About this task:
Every line in the data below that includes "Neunkirchen" belongs in the answer, copied as it stands.

The input:

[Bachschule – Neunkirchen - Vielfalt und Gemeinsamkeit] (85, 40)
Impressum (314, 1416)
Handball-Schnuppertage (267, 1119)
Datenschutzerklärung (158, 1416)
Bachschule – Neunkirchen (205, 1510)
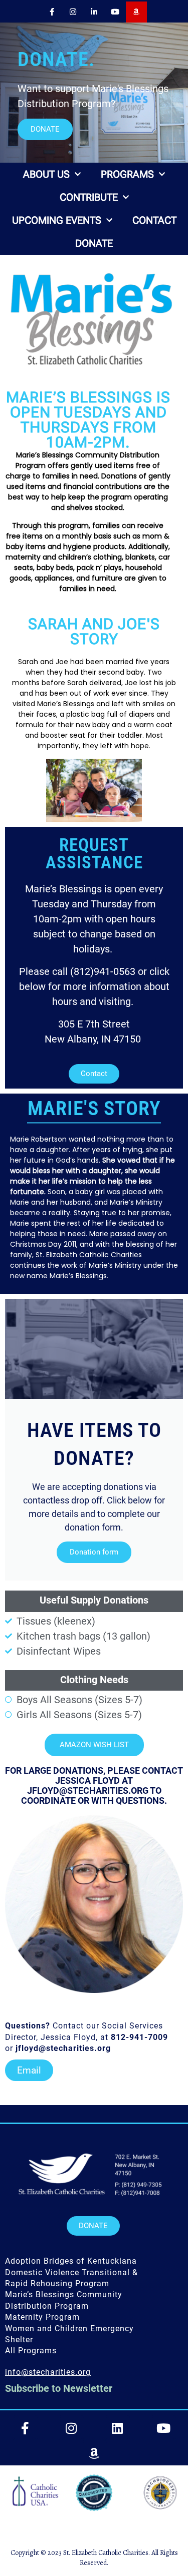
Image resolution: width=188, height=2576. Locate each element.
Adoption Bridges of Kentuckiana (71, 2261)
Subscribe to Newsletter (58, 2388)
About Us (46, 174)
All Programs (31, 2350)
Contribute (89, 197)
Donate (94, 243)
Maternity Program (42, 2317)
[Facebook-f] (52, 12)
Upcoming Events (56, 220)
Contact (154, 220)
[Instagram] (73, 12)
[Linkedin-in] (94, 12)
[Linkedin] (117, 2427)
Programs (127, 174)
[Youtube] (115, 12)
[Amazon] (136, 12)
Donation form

Response area:
[Bachschule – Neunkirchen - Vielfalt und Gemeinsamkeit] (85, 40)
Bachschule – Neunkirchen (205, 1510)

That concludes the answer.